We liked the casino a lot. There are 3 halls in La Medina. The first one houses four American roulettes, two poker tables, two Black Jack and Punto Banco tables. In the second hall VIP-clients can try their luck in American roulette, play Punto Banco, Black Jack and Stud Poker. And in the last third hall there are 74 slot machines produced by Bally Gaming and Recreativos Franco companies. Though the slot machines are brand new, the games are out-of-date. As we had come to Tunisia only a week after EELEX exhibition, we were slightly disappointed with such poor equipment. Progressive Jackpots are not available. The stakes are as follows: min – 0,5 Dt, max – 25 Dt. Unlike the halls the bar in La Medina is rather modest and drinks are not free. However, the casino has its own restaurant where you can savour dishes of Lebanese cuisine.

To enter the casino for the first time you need to have a passport and then – a client card. It’s quite strange but the casino does not accept and exchange local money – dinars. So, if you are inclined to gamble, you should have dollars or euros on you. Though you can exchange money at the table, for the first time it’s preferable to do it at the pay deck. You will not find in this casino a familiar to us crowd of security guards: one, who is rather a doorman, will meet you at the entrance, and one more – a policeman – in the hall. However, there are a lot of other policemen. Financial police watches not the clientele but the casino staff. The casino cannot open and close without these people; every millieme is taken into account. And even tea-boxes are transparent in this casino.

The casino has its own bus, which will drive you to the hotel and vise versa. On Friday and Monday one can enjoy live music there. You can even take you children with you and they will wait in the bar.

In the casino we felt a very friendly attitude of the staff towards us. Frankly speaking, in comparison with Cameroon “hospitality” at first it surprised us a lot. However, after we had got acquainted with a Russian woman working in La Medina, we learnt that Tunisia welcomes every client especially from our country. The casino even invites employees from Russia expecting a lot of Russian gamblers. “But this summer (which lasts 5 months!) not more than 20 Russian clients have visited the casino”, – our new friend complained.

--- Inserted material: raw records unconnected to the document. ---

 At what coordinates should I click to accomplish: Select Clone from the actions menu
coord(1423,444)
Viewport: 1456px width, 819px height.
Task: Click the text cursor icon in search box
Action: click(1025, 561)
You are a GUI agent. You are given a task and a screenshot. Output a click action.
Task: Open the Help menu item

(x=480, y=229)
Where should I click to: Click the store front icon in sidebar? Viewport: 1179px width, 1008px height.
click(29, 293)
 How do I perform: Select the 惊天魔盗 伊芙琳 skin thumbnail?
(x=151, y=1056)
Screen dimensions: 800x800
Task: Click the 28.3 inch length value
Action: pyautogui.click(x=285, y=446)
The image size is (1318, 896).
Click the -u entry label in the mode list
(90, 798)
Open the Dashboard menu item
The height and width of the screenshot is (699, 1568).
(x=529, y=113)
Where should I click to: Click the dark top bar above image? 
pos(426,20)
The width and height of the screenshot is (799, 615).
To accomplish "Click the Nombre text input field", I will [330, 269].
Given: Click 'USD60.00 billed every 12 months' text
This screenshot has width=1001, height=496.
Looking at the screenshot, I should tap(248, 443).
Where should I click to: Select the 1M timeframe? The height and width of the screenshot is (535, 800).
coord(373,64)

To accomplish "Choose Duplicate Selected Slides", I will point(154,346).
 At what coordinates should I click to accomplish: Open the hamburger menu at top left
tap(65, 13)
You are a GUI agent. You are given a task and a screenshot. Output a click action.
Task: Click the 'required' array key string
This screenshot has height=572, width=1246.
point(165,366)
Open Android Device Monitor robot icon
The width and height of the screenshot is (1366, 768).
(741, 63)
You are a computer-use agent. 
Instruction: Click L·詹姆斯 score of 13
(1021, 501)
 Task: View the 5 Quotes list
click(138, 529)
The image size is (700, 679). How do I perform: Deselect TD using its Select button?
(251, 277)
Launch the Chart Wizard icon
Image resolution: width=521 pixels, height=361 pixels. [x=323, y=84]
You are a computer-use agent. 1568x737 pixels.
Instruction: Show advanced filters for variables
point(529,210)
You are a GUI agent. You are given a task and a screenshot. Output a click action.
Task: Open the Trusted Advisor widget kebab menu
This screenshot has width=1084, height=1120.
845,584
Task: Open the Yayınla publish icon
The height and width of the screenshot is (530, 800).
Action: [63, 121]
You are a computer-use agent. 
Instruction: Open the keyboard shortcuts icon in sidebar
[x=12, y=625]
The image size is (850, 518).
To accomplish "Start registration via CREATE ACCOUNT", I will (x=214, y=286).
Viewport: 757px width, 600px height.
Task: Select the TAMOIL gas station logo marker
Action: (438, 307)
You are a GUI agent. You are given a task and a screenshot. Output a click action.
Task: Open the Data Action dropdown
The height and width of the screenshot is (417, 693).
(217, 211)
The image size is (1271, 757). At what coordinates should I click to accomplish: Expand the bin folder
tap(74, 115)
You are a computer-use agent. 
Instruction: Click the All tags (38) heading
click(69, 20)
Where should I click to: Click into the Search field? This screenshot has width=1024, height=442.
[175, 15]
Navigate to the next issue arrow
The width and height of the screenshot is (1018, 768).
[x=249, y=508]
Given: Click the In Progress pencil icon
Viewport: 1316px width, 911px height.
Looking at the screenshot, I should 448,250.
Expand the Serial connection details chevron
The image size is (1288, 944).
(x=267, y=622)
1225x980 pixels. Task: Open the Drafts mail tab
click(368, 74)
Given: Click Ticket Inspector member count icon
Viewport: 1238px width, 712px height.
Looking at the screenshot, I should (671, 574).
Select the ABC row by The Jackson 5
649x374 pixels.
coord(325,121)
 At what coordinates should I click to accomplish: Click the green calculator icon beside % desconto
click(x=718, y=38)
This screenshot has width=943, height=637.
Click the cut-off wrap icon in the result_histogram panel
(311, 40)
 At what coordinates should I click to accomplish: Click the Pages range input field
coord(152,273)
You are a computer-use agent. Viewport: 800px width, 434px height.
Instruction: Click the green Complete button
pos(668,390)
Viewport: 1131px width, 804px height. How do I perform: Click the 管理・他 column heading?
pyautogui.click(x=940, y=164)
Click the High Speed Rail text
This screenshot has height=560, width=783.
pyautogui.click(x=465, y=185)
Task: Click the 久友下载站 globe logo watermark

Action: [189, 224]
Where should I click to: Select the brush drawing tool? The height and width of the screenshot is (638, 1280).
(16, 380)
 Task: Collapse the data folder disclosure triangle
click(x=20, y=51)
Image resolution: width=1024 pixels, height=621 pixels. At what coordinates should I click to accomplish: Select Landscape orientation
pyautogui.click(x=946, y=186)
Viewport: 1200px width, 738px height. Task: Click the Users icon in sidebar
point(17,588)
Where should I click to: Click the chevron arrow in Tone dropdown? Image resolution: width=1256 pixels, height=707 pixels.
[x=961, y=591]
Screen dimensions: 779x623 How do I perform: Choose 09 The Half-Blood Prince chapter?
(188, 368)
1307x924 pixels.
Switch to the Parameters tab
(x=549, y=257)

We played a bit slot machines (as a result Olga and Victoria lost 10 and 15 $ respectively – the note being made by the Editor-in-Chief), as well as the roulette and Black Jack (Olga: - 30, Victoria: + 120, the note being made by the Editor-in-Chief) and then went to our rooms.

The day after that our new acquaintance agreed to answer some of our questions and told us about the casino personnel and the game peculiarities. The staff consisted of 22 people: practically all were locals and only one person was form Egypt. 12 people were professionals and the rest were trainees who worked as chippers. It turned out that the present brilliant state of the casino to some extent could be explained by the professionals working there. They came from casino Caraibe that had closed in the town of Sousse and from Grand Casino in Hamammet. We were also very much surprised having learnt that there was not a division into dealers and inspectors. Though in Sousse, which our Editor-in-Chief visited some years ago, it existed. We were told that there was a division according to the tables: two professional dealers – for Punto Banco, 5 (including our new friend) – for Black Jack and some more people for the roulette. Dealers and cashiers wore black waistcoats and waiters – red ones. You would be able to distinguish dealers and cashiers from waiters with the help of red bow ties and belts that were put on the game participants.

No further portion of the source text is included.